TASK LIST
- A) Answer these questions about the text on postsurgical opioid prescriptions:
(i) Which journal published the recommendations online?
(ii) What was the age range of the individuals the study enrolled?
(iii) What percentage of the 215,140 individuals received at least one refill?
- B) In the text on postsurgical opioid prescriptions, reproduce everything from "Standardizing the length" down to "by certain stimuli.".

READING PASSAGE
In September, JAMA Surgery published online evidence-based recommendations for optimizing the duration of opioid treatment for pain following common surgical procedures. The authors proposed that opioid prescriptions postsurgery should balance adequate pain management against the duration of treatment and offered guidance for determining the appropriate length of opioid prescriptions.
Standardizing the length of time patients will require postsurgical pain control poses several challenging considerations confounded by inherent subjectivity. Aside from classifying pain into nociceptive, neuropathic, and inflammatory types, descriptions of patients’ sensations vary widely. Some report sharp, itching, burning, or throbbing pain, while others report dull, itching, burning, or radiating pain. These symptoms can occur in patterns that may be persistent, intermittent, or brought about by certain stimuli.
To make matters even less clear, in the setting of postoperative, outpatient pain management, few guidelines exist.
“With so much individual variability in the perception and modulation of pain, as well as the complexity of potential underlying opioid tolerance and hyperalgesia, it is difficult to create an evidence-based, one-size-fits-all approach to opioid prescribing postoperatively,” said Stephanie Abel, PharmD, BCPS, palliative medicine clinical pharmacy specialist at the Ohio State University Wexner Medical Center James Cancer Hospital.
Using the Department of Defense Military Health System Data Repository, the study enrolled opioid-naive individuals ranging from 18 to 64 years of age who had undergone one of eight common surgical procedures between 2006 and 2014.
Dispensing of refills for postsurgical opioid prescriptions served as the main outcome measure. Comparing refills with the number of days written for initial prescriptions identified which durations of initial prescriptions held the most adjusted risk for requiring refills on opioid prescriptions. The initial prescription duration associated with the lowest risk of refill served as the low point.
Of 215,140 individuals who received and filled at least one prescription for an opioid pain medication within 14 days of a procedure, 19.1% received at least one refill. The optimal length of opioid prescriptions was said to lie between the observed median prescription length and the early low point. As it resulted, this measured in at 4 to 9 days for general surgery procedures, 4 to 13 days for women’s health procedures, and 6 to 15 days for musculoskeletal procedures.

LISTED RECORDS
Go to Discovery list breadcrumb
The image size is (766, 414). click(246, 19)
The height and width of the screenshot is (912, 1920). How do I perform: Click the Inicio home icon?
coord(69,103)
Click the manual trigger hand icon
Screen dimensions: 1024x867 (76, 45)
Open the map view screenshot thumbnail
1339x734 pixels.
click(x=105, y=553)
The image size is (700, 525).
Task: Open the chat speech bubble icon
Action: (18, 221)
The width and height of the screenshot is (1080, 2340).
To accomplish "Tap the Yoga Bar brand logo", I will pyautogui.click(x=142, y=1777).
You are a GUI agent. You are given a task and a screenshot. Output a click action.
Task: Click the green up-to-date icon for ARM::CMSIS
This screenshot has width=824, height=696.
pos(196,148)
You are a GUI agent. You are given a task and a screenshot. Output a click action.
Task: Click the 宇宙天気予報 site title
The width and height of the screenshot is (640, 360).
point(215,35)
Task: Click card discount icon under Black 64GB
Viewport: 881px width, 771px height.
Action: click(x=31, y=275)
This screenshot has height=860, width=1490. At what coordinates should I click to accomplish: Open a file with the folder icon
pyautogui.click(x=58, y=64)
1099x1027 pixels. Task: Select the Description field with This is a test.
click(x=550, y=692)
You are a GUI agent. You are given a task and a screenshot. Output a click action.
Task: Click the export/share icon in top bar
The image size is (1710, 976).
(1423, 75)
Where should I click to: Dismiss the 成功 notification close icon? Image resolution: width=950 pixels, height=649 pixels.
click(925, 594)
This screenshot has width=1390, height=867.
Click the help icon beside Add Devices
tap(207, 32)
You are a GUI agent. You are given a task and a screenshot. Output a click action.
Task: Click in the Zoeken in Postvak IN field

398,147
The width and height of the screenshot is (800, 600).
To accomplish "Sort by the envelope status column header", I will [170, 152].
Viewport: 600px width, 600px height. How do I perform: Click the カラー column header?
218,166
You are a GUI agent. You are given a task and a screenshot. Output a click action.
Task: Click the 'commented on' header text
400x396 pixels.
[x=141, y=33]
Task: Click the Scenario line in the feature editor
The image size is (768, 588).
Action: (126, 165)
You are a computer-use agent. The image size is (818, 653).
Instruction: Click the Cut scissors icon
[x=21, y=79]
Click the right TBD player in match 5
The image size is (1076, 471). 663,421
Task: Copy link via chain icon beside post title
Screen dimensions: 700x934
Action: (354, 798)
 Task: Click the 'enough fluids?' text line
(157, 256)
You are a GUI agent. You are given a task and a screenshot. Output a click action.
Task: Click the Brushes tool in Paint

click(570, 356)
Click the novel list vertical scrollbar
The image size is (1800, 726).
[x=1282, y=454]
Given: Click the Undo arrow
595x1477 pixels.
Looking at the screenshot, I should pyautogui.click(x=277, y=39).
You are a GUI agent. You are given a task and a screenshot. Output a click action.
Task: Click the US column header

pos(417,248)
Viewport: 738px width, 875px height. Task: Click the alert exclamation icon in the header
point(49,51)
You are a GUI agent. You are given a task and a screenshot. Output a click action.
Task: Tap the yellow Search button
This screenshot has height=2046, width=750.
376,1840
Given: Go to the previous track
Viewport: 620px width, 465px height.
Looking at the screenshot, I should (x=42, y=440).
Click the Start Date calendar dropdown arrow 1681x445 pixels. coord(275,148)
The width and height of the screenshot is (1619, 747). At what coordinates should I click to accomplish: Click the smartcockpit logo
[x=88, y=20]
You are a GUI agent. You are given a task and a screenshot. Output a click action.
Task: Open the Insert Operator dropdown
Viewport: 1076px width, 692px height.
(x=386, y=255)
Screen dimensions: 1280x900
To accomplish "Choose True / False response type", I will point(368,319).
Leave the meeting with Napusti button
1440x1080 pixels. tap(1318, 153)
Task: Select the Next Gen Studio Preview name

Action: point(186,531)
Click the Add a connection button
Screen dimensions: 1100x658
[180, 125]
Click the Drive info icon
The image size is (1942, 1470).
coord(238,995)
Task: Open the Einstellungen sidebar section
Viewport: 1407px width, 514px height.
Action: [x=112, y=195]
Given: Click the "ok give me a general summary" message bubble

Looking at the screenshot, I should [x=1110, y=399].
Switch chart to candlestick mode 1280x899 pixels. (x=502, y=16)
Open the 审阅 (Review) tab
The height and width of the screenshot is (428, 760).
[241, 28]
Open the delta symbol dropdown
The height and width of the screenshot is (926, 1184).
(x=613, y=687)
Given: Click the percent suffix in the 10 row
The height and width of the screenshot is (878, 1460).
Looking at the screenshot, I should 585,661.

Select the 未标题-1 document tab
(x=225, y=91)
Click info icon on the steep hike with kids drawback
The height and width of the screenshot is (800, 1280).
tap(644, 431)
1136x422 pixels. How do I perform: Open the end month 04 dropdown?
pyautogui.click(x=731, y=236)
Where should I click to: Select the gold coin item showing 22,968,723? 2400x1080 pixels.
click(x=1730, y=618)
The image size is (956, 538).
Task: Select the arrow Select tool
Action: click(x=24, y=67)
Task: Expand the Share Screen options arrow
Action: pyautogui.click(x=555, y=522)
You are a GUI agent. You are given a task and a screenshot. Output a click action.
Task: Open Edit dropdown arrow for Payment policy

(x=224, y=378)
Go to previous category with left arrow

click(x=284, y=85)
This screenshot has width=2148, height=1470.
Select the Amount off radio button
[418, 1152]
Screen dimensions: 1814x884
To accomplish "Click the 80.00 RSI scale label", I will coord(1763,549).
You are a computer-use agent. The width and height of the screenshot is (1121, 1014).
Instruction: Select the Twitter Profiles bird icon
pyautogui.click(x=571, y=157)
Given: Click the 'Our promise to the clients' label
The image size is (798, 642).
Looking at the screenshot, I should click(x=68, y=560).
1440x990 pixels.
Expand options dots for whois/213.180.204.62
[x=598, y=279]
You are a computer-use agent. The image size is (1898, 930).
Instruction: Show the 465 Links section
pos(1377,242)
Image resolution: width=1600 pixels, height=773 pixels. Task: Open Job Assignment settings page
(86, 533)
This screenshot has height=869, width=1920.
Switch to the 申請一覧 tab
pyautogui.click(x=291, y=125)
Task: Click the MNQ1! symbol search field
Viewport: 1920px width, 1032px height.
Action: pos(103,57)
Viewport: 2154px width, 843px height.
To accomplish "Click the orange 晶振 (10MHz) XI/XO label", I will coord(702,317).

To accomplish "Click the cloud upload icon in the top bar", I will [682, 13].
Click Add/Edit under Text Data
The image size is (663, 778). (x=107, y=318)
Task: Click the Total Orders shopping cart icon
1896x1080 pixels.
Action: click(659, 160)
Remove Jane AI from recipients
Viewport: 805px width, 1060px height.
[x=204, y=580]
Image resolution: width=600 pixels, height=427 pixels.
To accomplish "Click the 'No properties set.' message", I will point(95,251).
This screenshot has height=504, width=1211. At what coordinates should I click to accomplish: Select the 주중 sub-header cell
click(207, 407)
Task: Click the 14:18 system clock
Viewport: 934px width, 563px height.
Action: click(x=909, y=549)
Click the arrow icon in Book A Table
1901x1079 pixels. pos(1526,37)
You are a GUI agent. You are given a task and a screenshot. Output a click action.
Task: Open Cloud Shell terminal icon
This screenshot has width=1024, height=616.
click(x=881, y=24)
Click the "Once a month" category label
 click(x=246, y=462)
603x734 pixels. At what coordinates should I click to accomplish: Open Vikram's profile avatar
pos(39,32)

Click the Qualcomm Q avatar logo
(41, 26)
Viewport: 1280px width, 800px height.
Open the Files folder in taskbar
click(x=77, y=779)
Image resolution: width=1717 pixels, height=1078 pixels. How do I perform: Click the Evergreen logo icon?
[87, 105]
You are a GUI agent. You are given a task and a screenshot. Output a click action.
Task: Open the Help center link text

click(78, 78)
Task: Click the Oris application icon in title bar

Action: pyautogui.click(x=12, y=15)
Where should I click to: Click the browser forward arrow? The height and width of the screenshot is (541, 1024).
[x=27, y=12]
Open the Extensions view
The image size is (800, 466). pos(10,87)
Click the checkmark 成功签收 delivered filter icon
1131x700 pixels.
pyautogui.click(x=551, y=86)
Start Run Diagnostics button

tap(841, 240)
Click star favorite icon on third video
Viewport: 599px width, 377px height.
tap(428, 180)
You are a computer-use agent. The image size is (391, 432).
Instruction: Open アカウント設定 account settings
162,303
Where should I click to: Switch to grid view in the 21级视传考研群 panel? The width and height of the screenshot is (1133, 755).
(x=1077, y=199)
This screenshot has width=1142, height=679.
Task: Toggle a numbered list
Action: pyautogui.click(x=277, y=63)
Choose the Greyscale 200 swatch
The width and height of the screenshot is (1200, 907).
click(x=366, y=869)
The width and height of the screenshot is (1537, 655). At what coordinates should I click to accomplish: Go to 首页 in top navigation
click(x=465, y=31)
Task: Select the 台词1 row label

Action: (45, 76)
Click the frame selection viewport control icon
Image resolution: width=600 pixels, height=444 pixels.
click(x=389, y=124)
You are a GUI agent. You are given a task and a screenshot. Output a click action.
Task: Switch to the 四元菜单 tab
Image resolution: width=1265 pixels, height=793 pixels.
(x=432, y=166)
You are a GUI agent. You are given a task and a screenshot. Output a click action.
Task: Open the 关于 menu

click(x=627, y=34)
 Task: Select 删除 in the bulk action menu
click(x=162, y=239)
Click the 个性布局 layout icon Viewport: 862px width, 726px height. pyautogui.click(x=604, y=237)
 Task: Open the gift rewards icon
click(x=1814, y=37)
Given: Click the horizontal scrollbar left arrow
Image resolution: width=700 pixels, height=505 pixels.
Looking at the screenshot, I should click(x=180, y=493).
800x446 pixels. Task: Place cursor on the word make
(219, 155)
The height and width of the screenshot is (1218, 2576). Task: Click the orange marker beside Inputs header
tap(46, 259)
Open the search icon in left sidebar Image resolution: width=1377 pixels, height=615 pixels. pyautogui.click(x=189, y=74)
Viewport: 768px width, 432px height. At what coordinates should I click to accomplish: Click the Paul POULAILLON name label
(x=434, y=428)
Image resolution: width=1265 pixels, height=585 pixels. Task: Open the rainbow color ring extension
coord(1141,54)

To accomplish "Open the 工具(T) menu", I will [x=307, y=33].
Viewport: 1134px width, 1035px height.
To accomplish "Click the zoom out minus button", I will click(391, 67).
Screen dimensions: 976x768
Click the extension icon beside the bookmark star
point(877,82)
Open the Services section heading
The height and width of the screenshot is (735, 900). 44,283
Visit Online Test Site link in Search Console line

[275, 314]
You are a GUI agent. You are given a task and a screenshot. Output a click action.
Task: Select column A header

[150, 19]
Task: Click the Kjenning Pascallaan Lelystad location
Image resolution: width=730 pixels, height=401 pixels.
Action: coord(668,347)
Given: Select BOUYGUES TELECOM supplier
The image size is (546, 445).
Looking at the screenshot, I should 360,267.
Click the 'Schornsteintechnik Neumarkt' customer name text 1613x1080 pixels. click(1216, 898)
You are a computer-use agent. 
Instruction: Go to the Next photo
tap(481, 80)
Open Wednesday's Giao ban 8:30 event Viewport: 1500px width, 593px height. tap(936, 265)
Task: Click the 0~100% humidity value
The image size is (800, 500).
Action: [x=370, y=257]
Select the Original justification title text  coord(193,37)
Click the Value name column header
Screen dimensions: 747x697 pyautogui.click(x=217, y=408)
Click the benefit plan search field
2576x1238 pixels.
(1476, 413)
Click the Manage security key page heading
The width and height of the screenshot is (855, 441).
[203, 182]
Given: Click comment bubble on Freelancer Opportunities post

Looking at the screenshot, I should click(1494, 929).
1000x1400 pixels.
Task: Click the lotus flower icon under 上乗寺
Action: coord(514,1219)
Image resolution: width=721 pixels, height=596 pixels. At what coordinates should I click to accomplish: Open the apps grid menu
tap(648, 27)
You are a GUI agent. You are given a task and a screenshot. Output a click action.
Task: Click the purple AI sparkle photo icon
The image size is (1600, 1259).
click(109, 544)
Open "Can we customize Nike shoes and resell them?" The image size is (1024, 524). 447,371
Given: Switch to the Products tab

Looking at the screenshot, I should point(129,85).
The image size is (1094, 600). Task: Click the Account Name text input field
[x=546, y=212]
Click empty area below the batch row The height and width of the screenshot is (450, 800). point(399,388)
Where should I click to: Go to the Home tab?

OUTPUTS FOR THE TASKS
- A)
(i) JAMA Surgery
(ii) 18 to 64 years
(iii) 19.1%

- B)
Standardizing the length of time patients will require postsurgical pain control poses several challenging considerations confounded by inherent subjectivity. Aside from classifying pain into nociceptive, neuropathic, and inflammatory types, descriptions of patients’ sensations vary widely. Some report sharp, itching, burning, or throbbing pain, while others report dull, itching, burning, or radiating pain. These symptoms can occur in patterns that may be persistent, intermittent, or brought about by certain stimuli.